Once Dorothy and Nathan went inside, Jill swerved away from the curb and drove out of the upscale Bartlett neighborhood. “You’ll get him back.”

“I hope and pray you're right.” She had to be strong. Tears wouldn’t get Nathan back. “This is the first time I’ve seen him since my sentencing. He doesn’t even know who I am. I've lost so much time with him.”

“Once you get him back, you’ll make it up. Things will work out." Jill glanced both ways and turned right, then drove up Stage Road. “Be positive. This is the new you. You're Allison Davenport now. Paige Wilson is history.”

“I hate to break it to you, but my luck hasn't changed.” Her thoughts returned to her son, and she sighed. “I just hope he’s mine again before he starts kindergarten.”

“He will be. But you can’t come back here.

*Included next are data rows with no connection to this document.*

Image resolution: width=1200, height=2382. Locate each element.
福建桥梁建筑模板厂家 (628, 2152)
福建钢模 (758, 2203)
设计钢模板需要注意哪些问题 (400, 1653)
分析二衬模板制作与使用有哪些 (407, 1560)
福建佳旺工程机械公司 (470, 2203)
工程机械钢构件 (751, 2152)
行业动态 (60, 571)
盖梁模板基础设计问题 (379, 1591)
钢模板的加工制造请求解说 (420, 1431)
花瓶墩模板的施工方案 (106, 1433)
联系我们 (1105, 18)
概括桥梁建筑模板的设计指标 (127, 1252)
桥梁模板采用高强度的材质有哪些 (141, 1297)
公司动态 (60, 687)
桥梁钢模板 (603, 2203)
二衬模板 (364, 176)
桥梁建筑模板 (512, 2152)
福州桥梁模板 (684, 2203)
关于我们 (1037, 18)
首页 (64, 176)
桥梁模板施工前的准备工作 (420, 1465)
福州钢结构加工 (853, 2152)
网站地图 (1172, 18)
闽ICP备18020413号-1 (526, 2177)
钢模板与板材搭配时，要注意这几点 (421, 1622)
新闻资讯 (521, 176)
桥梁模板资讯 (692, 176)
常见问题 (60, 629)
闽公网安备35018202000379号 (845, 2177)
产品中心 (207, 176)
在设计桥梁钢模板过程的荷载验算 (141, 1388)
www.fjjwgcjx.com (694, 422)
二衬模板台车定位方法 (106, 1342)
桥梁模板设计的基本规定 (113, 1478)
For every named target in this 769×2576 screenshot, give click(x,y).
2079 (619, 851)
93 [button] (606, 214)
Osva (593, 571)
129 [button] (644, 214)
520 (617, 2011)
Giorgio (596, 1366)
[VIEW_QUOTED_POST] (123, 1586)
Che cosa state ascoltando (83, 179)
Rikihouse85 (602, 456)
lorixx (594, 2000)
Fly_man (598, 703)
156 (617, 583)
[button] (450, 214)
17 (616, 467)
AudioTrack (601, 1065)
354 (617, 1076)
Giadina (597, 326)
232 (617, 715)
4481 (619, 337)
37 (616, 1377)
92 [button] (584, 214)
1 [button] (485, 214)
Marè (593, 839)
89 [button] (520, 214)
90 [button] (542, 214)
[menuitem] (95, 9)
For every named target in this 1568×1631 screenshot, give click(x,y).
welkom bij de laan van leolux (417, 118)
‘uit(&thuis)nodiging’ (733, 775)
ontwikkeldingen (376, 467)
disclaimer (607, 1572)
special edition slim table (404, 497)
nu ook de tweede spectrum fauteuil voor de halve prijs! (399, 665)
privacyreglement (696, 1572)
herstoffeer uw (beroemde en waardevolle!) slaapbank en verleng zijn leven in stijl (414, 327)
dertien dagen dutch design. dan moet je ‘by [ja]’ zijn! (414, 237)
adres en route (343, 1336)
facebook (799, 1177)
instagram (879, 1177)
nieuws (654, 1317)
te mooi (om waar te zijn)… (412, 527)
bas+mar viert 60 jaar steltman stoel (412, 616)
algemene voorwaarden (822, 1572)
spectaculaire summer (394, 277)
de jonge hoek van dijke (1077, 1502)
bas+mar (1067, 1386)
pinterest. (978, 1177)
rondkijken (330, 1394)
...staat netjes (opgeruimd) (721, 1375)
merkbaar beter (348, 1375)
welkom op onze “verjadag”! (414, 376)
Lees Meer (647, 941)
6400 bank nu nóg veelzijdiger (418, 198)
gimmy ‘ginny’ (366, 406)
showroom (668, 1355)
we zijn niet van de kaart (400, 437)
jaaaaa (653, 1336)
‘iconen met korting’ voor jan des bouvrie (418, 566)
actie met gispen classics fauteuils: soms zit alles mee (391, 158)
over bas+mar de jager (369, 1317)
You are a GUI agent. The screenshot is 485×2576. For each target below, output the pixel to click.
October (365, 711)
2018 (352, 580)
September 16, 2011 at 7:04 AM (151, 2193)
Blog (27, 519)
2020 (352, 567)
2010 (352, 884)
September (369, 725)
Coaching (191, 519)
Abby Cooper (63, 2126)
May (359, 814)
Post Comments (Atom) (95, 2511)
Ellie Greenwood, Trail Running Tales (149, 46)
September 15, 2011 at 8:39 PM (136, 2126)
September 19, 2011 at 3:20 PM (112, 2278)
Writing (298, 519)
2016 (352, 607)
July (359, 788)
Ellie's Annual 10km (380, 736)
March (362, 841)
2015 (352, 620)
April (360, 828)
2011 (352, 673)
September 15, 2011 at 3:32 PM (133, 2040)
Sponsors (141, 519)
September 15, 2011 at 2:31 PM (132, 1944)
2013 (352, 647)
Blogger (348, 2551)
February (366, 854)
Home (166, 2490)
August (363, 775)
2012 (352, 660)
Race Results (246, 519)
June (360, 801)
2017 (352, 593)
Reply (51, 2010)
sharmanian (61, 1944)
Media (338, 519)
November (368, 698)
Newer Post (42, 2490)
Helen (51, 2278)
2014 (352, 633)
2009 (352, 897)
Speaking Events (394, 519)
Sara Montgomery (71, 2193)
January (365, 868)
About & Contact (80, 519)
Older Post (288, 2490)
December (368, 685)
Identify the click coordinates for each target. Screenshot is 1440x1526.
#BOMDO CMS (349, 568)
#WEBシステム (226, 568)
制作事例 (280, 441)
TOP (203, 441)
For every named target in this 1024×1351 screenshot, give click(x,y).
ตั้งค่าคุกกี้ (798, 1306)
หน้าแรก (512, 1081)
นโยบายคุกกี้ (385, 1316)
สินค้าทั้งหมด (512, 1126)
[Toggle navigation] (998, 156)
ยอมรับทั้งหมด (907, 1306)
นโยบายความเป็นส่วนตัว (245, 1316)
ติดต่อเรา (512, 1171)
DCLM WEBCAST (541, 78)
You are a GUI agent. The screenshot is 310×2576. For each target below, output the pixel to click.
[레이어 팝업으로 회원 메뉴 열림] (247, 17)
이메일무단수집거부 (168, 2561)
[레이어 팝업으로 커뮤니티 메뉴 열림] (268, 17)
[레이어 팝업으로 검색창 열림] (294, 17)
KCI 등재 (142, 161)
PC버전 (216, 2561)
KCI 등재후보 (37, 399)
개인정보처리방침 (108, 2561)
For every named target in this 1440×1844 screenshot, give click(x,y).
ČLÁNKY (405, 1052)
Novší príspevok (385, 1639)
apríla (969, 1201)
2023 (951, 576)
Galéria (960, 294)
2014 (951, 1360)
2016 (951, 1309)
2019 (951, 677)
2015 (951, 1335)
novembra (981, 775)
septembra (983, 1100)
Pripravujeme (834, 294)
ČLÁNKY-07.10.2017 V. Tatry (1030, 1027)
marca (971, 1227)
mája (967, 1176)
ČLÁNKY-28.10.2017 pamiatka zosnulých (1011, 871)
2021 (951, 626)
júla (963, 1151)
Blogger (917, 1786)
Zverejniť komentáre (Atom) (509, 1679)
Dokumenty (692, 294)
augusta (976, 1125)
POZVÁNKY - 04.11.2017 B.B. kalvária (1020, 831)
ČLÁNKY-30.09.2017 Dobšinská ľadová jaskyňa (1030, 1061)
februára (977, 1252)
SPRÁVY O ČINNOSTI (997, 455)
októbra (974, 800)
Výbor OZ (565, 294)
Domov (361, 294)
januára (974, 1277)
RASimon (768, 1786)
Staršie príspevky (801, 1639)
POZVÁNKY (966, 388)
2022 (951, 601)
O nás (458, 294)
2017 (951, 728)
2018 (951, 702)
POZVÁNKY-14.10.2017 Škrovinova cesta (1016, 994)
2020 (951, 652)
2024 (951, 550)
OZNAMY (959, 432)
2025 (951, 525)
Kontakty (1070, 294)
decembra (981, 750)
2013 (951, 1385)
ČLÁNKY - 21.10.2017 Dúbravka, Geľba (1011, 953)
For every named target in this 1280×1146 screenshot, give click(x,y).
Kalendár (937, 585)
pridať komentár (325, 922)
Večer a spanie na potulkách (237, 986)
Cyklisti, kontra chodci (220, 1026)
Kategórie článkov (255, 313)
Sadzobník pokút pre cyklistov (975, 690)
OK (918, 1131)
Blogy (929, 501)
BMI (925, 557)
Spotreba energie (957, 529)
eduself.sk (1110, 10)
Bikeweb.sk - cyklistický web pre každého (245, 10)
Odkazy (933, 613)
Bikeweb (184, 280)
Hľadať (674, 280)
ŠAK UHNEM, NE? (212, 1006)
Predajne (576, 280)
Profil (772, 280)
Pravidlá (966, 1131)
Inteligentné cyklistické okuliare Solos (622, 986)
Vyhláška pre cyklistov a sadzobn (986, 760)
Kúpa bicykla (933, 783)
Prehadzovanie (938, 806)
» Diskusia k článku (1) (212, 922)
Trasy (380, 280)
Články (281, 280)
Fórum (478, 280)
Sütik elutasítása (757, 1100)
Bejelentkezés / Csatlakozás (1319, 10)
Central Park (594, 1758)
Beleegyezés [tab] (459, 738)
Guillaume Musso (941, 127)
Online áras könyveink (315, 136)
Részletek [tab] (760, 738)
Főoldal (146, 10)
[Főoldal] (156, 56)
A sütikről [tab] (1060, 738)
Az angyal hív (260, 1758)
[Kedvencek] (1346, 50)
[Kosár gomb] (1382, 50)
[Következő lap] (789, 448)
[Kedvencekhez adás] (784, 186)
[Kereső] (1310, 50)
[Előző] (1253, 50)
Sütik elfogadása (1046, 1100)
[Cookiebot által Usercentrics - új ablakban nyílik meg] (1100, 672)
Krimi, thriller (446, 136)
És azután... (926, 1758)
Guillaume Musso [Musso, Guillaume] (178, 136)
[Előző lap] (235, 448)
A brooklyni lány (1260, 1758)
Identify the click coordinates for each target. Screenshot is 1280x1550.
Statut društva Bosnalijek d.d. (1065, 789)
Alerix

Stay away until you’re ready to take them to court."

That was Plan A. And if it didn’t work, there was Plan B. Abduct him. Allison didn't want to do it, but if it was the only way she and her son could be together, she'd consider it.

Jill wasn’t aware of the backup plan. No doubt she’d try to talk her out of it.

"Too bad you can't prove Rob lied just so his mother could get Nathan.”

"Rob's dead, and she'll take her dirty little secret to her grave."

Jill turned into the two-story brick apartment building with stairs on the outside leading to the second floor.

A black SUV with dark tinted windows turned in behind them. Impulses of fear darted through Allison. Did someone already know she was back? Had the SUV been following them?

The vehicle drove past them. Relief settled over her. She had to stop being so jittery.